<<<<

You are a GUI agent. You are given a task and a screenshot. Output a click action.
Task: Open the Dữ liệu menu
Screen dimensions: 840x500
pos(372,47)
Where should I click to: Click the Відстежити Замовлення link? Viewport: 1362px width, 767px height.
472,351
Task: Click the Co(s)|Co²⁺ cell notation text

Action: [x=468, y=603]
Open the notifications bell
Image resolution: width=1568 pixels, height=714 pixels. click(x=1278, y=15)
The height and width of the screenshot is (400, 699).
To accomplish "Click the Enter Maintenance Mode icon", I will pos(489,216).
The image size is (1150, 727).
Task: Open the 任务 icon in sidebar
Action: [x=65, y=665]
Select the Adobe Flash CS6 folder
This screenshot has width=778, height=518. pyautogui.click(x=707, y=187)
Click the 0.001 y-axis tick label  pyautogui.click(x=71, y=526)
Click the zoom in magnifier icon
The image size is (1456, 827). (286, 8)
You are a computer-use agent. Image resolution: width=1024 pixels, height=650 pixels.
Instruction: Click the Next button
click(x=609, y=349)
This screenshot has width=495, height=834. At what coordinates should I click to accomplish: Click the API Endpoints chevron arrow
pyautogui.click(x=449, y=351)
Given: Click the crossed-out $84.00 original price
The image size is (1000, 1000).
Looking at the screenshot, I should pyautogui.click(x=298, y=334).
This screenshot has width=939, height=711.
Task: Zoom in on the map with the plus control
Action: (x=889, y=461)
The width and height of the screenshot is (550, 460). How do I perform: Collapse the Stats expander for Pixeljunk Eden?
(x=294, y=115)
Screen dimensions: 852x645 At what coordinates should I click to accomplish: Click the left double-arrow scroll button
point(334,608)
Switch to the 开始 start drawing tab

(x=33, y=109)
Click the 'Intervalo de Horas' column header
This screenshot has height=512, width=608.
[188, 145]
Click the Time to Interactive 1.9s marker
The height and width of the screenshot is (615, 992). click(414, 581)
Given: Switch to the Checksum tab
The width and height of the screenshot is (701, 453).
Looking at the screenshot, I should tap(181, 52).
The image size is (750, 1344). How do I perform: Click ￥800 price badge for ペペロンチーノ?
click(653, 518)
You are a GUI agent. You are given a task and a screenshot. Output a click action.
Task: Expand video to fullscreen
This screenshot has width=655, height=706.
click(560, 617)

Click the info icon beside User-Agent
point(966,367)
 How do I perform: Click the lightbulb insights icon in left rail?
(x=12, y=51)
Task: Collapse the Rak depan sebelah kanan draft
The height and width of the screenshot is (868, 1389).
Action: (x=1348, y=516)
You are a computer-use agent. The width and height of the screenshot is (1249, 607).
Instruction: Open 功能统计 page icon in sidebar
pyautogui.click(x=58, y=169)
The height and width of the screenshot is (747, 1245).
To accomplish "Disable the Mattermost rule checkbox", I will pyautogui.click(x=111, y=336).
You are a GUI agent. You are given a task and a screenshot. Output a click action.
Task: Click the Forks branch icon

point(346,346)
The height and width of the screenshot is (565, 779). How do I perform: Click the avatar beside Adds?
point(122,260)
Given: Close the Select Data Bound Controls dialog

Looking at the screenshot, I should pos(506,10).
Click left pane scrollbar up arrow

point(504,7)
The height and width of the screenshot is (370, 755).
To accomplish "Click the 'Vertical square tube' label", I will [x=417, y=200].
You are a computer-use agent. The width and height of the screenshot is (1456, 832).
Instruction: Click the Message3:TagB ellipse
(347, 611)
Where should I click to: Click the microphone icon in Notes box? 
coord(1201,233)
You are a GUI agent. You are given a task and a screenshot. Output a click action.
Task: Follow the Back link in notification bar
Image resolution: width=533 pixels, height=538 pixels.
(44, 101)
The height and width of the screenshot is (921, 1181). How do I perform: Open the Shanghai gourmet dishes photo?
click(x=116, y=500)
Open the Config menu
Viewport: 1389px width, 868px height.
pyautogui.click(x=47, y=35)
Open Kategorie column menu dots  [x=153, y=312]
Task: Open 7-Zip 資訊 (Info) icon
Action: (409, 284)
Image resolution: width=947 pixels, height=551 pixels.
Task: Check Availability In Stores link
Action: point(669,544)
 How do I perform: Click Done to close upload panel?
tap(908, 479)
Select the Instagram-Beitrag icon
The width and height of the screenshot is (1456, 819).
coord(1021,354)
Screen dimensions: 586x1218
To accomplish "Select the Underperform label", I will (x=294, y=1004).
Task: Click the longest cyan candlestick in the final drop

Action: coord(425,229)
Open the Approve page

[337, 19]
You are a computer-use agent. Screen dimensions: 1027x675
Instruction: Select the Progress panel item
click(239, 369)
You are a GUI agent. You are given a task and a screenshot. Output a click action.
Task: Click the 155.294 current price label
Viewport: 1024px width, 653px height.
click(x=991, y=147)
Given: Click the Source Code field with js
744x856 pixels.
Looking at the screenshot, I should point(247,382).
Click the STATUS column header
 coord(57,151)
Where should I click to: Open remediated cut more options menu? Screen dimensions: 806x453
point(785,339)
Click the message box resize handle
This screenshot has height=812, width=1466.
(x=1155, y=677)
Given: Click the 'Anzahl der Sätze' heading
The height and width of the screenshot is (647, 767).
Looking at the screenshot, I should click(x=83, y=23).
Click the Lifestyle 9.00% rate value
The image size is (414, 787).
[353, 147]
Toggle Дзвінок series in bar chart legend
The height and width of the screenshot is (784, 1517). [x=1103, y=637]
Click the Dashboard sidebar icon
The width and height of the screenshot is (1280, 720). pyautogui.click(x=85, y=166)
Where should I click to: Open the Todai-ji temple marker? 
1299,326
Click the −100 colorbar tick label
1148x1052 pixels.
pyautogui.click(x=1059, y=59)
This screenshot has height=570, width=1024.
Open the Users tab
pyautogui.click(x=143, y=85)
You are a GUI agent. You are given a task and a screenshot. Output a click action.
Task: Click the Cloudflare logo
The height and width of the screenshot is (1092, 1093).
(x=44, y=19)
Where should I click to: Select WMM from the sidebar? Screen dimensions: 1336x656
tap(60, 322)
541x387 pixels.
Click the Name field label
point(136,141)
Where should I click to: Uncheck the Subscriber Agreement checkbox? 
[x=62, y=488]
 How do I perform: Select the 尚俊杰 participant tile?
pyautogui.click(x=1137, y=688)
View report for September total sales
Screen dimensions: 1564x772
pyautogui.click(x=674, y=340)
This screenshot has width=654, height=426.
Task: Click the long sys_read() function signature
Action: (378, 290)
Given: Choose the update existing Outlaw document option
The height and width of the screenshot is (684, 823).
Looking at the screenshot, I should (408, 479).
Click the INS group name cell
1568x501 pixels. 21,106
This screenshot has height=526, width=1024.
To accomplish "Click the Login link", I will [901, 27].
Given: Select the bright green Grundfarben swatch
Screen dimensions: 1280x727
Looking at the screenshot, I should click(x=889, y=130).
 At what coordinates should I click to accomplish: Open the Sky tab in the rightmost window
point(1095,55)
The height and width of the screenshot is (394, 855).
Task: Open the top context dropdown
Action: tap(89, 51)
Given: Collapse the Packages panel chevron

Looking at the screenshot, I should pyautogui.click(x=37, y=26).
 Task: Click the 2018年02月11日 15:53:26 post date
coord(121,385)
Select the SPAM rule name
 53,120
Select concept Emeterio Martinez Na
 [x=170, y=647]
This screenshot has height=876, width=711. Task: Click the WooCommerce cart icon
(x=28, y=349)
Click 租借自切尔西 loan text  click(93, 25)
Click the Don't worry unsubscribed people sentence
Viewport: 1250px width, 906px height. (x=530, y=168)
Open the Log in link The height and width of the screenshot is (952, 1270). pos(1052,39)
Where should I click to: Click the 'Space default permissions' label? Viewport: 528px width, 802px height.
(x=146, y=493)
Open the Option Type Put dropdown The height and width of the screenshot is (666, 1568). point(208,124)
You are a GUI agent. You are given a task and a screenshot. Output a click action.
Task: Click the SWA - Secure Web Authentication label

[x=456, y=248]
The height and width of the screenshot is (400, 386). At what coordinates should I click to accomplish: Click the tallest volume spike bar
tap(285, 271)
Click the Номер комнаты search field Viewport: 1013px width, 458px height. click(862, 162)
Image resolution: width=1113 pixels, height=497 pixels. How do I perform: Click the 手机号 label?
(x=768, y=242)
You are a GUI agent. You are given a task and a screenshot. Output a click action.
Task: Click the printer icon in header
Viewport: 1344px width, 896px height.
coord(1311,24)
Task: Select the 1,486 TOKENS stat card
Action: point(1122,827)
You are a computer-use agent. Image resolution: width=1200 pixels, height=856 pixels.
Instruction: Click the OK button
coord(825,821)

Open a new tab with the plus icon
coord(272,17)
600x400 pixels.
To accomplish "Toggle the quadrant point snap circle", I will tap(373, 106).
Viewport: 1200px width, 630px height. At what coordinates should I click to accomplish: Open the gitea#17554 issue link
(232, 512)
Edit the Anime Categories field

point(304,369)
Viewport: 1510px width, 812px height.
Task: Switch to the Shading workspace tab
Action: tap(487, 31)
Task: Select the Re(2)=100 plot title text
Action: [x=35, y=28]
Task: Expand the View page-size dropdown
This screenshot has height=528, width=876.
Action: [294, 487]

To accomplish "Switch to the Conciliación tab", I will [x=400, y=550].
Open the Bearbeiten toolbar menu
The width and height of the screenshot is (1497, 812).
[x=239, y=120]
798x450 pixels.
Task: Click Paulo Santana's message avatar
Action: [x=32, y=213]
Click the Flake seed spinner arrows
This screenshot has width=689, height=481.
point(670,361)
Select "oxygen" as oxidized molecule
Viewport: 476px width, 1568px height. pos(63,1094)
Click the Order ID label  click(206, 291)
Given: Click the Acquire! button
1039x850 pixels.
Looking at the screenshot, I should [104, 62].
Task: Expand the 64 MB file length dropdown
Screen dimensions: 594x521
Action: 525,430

>>>>

What is expected:
Repeat exactly the lines of the data from the first one through the line with "Given: Click the crossed-out", both of them included.

Your response:
You are a GUI agent. You are given a task and a screenshot. Output a click action.
Task: Open the Dữ liệu menu
Screen dimensions: 840x500
pos(372,47)
Where should I click to: Click the Відстежити Замовлення link? Viewport: 1362px width, 767px height.
472,351
Task: Click the Co(s)|Co²⁺ cell notation text

Action: [x=468, y=603]
Open the notifications bell
Image resolution: width=1568 pixels, height=714 pixels. click(x=1278, y=15)
The height and width of the screenshot is (400, 699).
To accomplish "Click the Enter Maintenance Mode icon", I will pos(489,216).
The image size is (1150, 727).
Task: Open the 任务 icon in sidebar
Action: [x=65, y=665]
Select the Adobe Flash CS6 folder
This screenshot has width=778, height=518. pyautogui.click(x=707, y=187)
Click the 0.001 y-axis tick label  pyautogui.click(x=71, y=526)
Click the zoom in magnifier icon
The image size is (1456, 827). (286, 8)
You are a computer-use agent. Image resolution: width=1024 pixels, height=650 pixels.
Instruction: Click the Next button
click(x=609, y=349)
This screenshot has width=495, height=834. At what coordinates should I click to accomplish: Click the API Endpoints chevron arrow
pyautogui.click(x=449, y=351)
Given: Click the crossed-out $84.00 original price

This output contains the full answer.